Este año, las lluvias han provocado que crezca una mayor variedad de setas en el territorio histórico. De hecho, «recientemente se descubrió otro género en las dunas de Astondo, que aún está sin clasificar», informó Azpiazu. El micólogo Koldo Ugartetxe criticó la «recogida masiva y discriminada de setas, que perjudica su reproducción natural».
3.100 pintxos
Entre las setas no comunes expuestas se hallaba el 'falus impudicus', no comestible por su desagradable olor, y la 'amenita cesárea', de sabor delicioso. Su sombrero, anaranjado con motas blancas, «hace que la confundan con la 'amatita muscaria', de tronco blanco y sombrero rojo moteado en blanco». Sin embargo, ésta es tóxica y altamente alucinógena.

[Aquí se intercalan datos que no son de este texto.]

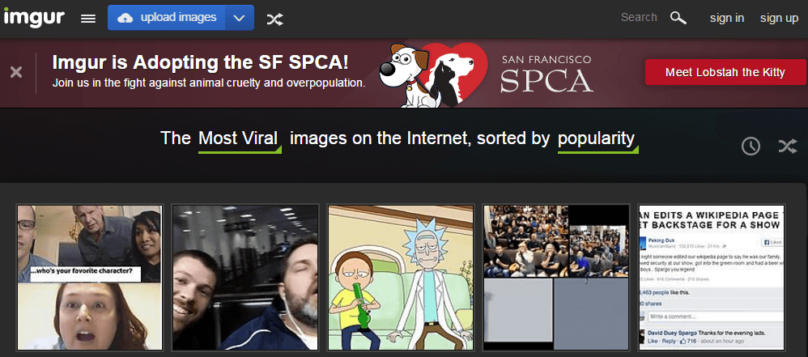
Task: Click the imgur logo
Action: click(x=33, y=18)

Los micólogos saben que muchas intoxicaciones tienen su origen en el desconocimiento. Algunas piezas son muy difíciles de distinguir incluso para un experto. Por ejemplo, la 'entoloma lividum', tóxica y la pardilla común tienen olor y color similares. Para incentivar la participación, la sociedad micológica repartió más de 3.100 pintxos de setas entre los visitantes. Para los niños se organizó un concurso micológico en el que identificaron las variedades más comunes, así como las más peligrosas.